Rate Limiting Strategies

RateThrottle implements five proven rate limiting algorithms, each suited for different use cases.

Overview

Rate limiting strategies determine how requests are counted and when limits reset. The choice of strategy affects:

  • How bursts are handled

  • How smoothly limits are enforced

  • Memory and computational overhead

  • Behavior at window boundaries

Available Strategies

Strategy

Best For

Allows Bursts

Complexity

Token Bucket

APIs with variable load

Yes (configurable)

Medium

Leaky Bucket

Constant-rate processing

No

Medium

Fixed Window

Simple high-volume APIs

Yes (at boundaries)

Low

Sliding Window Counter

Accurate rate limiting

Minimal

Low

Sliding Window

Smooth enforcement

Partially

High

Token Bucket Strategy

How It Works

Imagine a bucket that holds tokens. Tokens are added at a constant rate, and each request consumes one token. If no tokens are available, the request is blocked.

rule = RateThrottleRule(
    name="api_burst",
    limit=100,        # Refill rate: 100 tokens per window
    window=60,        # Window: 60 seconds (= ~1.67 tokens/sec)
    strategy="token_bucket",
    burst=150         # Bucket capacity: 150 tokens
)

Key Characteristics:

  • Tokens refill at rate: limit / window per second

  • Maximum tokens: burst (defaults to limit)

  • Allows traffic bursts up to burst capacity

  • Smooth long-term rate limiting

Example Behavior

Given: limit=100, window=60, burst=150

Time    | Tokens | Request | Result
--------|--------|---------|--------
0s      | 150    | 50      | ✓ (100 remaining)
__________________________________________________
_WHAT YOU WILL DO_. Copy out the part of the rate limiting text from "Smooth enforcement" to "request is blocked.".

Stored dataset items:
__________________________________________________
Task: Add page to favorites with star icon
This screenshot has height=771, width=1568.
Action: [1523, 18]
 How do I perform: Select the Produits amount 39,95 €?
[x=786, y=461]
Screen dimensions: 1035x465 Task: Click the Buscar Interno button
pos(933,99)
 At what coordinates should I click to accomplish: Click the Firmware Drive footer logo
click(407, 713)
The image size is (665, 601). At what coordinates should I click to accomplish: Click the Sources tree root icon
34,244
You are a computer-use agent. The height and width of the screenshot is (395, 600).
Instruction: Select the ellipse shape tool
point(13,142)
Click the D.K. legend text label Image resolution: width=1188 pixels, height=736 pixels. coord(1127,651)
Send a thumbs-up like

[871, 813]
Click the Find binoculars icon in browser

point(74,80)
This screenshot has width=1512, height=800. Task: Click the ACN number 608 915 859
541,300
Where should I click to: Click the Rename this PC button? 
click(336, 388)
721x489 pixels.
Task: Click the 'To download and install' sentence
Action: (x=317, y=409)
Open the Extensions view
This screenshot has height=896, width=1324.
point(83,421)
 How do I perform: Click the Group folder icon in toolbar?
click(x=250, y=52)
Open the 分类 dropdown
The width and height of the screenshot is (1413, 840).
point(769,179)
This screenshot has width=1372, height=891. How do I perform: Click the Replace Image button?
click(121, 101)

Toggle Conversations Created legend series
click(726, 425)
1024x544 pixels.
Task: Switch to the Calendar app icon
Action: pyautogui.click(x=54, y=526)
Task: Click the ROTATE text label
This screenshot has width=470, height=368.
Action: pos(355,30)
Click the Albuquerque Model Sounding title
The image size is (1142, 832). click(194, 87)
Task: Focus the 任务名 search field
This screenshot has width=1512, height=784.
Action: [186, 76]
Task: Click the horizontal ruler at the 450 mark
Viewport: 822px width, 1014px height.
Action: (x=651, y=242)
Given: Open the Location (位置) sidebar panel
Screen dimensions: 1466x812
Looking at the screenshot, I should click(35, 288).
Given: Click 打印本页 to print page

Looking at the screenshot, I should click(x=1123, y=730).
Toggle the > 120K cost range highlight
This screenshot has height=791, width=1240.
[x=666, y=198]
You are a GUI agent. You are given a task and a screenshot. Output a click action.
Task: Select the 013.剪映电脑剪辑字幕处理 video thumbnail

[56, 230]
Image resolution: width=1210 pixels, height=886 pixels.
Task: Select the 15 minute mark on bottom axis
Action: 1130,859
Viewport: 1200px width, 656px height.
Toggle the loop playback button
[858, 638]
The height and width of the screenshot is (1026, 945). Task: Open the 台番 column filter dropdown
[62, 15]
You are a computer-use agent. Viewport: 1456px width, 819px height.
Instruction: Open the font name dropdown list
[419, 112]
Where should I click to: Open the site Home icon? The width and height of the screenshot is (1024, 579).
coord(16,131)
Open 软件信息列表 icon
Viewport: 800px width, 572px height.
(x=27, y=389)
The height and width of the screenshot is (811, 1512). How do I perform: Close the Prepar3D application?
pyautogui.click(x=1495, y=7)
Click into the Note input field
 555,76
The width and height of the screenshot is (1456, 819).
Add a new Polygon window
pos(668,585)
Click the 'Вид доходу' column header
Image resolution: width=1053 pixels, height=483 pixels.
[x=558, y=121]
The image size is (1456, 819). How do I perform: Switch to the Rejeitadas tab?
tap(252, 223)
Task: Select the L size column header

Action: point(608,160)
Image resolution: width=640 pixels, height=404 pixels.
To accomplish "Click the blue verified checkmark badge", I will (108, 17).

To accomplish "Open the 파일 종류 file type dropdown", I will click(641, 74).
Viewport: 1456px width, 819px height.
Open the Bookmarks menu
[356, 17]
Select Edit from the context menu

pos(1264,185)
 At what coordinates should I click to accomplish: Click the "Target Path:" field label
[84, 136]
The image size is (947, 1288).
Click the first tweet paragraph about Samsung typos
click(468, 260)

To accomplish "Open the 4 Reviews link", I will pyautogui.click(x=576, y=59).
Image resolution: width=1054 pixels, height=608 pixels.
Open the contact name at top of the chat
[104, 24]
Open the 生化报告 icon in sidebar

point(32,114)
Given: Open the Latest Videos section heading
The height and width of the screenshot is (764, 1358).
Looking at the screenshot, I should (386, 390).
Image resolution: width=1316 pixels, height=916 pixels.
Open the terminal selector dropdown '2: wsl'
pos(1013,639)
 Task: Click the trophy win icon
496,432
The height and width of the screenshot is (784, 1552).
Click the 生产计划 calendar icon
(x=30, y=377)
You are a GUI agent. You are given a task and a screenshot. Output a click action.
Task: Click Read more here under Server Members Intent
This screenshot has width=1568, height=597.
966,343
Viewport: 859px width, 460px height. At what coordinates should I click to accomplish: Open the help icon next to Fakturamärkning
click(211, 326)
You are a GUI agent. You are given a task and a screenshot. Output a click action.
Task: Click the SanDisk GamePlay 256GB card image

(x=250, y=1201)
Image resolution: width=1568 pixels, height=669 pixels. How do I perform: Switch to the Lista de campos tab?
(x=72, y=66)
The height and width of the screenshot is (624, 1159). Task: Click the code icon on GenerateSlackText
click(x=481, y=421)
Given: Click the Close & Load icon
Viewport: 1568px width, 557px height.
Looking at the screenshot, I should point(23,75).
__________________________________________________
_TASK SOLUTION_.
Smooth enforcement

Partially

High

Token Bucket Strategy

How It Works

Imagine a bucket that holds tokens. Tokens are added at a constant rate, and each request consumes one token. If no tokens are available, the request is blocked.